__Work required__:
Every entry, from first to last, is to be written out exactly.

__Data to use__:
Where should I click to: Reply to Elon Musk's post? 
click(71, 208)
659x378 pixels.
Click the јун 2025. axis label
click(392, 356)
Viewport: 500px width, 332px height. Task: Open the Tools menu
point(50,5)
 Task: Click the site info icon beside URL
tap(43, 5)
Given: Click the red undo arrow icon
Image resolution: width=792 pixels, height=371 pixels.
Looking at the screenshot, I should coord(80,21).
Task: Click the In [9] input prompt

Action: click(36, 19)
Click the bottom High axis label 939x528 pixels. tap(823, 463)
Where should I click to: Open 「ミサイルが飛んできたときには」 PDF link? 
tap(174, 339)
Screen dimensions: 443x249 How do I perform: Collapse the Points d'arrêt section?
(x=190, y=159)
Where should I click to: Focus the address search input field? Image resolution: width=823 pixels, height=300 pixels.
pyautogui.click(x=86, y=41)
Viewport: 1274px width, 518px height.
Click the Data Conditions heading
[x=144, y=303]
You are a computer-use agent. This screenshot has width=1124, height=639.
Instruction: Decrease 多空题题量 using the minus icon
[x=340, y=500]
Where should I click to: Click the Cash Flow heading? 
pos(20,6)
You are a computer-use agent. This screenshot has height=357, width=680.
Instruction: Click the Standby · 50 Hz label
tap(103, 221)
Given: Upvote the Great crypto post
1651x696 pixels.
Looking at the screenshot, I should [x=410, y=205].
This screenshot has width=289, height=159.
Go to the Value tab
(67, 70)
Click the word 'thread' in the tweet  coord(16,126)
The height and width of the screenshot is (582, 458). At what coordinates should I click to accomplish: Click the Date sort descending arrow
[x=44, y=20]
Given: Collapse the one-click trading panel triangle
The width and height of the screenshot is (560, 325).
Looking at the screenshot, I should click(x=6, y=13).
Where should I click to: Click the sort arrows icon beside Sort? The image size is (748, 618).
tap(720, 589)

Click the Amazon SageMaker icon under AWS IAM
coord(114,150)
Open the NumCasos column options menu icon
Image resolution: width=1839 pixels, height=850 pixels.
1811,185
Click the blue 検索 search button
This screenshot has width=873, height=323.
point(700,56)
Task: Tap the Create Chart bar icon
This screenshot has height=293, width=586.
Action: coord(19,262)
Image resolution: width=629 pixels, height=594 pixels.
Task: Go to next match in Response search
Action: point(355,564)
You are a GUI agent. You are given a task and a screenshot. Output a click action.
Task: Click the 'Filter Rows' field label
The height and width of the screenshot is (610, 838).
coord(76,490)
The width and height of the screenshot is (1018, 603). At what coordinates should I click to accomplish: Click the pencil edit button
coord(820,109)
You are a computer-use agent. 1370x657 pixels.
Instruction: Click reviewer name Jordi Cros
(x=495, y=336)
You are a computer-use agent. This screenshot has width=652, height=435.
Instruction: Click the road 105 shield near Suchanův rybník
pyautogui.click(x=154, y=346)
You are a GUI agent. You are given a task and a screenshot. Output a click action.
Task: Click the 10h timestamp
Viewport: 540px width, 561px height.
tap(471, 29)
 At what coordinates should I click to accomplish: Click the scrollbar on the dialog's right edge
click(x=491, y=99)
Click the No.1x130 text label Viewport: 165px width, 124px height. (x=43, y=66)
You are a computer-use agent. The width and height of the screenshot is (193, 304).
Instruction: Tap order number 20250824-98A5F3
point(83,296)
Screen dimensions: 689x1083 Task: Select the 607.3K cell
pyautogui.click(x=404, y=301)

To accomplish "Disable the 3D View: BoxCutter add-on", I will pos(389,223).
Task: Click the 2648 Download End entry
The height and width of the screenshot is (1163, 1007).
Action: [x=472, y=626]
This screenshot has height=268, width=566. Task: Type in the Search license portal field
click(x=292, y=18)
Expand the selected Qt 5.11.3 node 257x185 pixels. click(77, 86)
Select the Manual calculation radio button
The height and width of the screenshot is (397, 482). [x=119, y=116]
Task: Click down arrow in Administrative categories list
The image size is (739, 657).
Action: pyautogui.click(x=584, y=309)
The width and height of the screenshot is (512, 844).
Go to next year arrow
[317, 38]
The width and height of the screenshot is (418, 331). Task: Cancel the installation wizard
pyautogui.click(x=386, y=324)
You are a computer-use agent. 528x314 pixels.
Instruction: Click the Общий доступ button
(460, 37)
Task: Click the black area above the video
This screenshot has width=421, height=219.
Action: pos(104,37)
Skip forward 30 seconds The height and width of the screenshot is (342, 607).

__Written reply__:
Where should I click to: Reply to Elon Musk's post? 
click(71, 208)
659x378 pixels.
Click the јун 2025. axis label
click(392, 356)
Viewport: 500px width, 332px height. Task: Open the Tools menu
point(50,5)
 Task: Click the site info icon beside URL
tap(43, 5)
Given: Click the red undo arrow icon
Image resolution: width=792 pixels, height=371 pixels.
Looking at the screenshot, I should coord(80,21).
Task: Click the In [9] input prompt

Action: click(36, 19)
Click the bottom High axis label 939x528 pixels. tap(823, 463)
Where should I click to: Open 「ミサイルが飛んできたときには」 PDF link? 
tap(174, 339)
Screen dimensions: 443x249 How do I perform: Collapse the Points d'arrêt section?
(x=190, y=159)
Where should I click to: Focus the address search input field? Image resolution: width=823 pixels, height=300 pixels.
pyautogui.click(x=86, y=41)
Viewport: 1274px width, 518px height.
Click the Data Conditions heading
[x=144, y=303]
You are a computer-use agent. This screenshot has width=1124, height=639.
Instruction: Decrease 多空题题量 using the minus icon
[x=340, y=500]
Where should I click to: Click the Cash Flow heading? 
pos(20,6)
You are a computer-use agent. This screenshot has height=357, width=680.
Instruction: Click the Standby · 50 Hz label
tap(103, 221)
Given: Upvote the Great crypto post
1651x696 pixels.
Looking at the screenshot, I should [x=410, y=205].
This screenshot has width=289, height=159.
Go to the Value tab
(67, 70)
Click the word 'thread' in the tweet  coord(16,126)
The height and width of the screenshot is (582, 458). At what coordinates should I click to accomplish: Click the Date sort descending arrow
[x=44, y=20]
Given: Collapse the one-click trading panel triangle
The width and height of the screenshot is (560, 325).
Looking at the screenshot, I should click(x=6, y=13).
Where should I click to: Click the sort arrows icon beside Sort? The image size is (748, 618).
tap(720, 589)

Click the Amazon SageMaker icon under AWS IAM
coord(114,150)
Open the NumCasos column options menu icon
Image resolution: width=1839 pixels, height=850 pixels.
1811,185
Click the blue 検索 search button
This screenshot has width=873, height=323.
point(700,56)
Task: Tap the Create Chart bar icon
This screenshot has height=293, width=586.
Action: coord(19,262)
Image resolution: width=629 pixels, height=594 pixels.
Task: Go to next match in Response search
Action: point(355,564)
You are a GUI agent. You are given a task and a screenshot. Output a click action.
Task: Click the 'Filter Rows' field label
The height and width of the screenshot is (610, 838).
coord(76,490)
The width and height of the screenshot is (1018, 603). At what coordinates should I click to accomplish: Click the pencil edit button
coord(820,109)
You are a computer-use agent. 1370x657 pixels.
Instruction: Click reviewer name Jordi Cros
(x=495, y=336)
You are a computer-use agent. This screenshot has width=652, height=435.
Instruction: Click the road 105 shield near Suchanův rybník
pyautogui.click(x=154, y=346)
You are a GUI agent. You are given a task and a screenshot. Output a click action.
Task: Click the 10h timestamp
Viewport: 540px width, 561px height.
tap(471, 29)
 At what coordinates should I click to accomplish: Click the scrollbar on the dialog's right edge
click(x=491, y=99)
Click the No.1x130 text label Viewport: 165px width, 124px height. (x=43, y=66)
You are a computer-use agent. The width and height of the screenshot is (193, 304).
Instruction: Tap order number 20250824-98A5F3
point(83,296)
Screen dimensions: 689x1083 Task: Select the 607.3K cell
pyautogui.click(x=404, y=301)

To accomplish "Disable the 3D View: BoxCutter add-on", I will pos(389,223).
Task: Click the 2648 Download End entry
The height and width of the screenshot is (1163, 1007).
Action: [x=472, y=626]
This screenshot has height=268, width=566. Task: Type in the Search license portal field
click(x=292, y=18)
Expand the selected Qt 5.11.3 node 257x185 pixels. click(77, 86)
Select the Manual calculation radio button
The height and width of the screenshot is (397, 482). [x=119, y=116]
Task: Click down arrow in Administrative categories list
The image size is (739, 657).
Action: pyautogui.click(x=584, y=309)
The width and height of the screenshot is (512, 844).
Go to next year arrow
[317, 38]
The width and height of the screenshot is (418, 331). Task: Cancel the installation wizard
pyautogui.click(x=386, y=324)
You are a computer-use agent. 528x314 pixels.
Instruction: Click the Общий доступ button
(460, 37)
Task: Click the black area above the video
This screenshot has width=421, height=219.
Action: pos(104,37)
Skip forward 30 seconds The height and width of the screenshot is (342, 607).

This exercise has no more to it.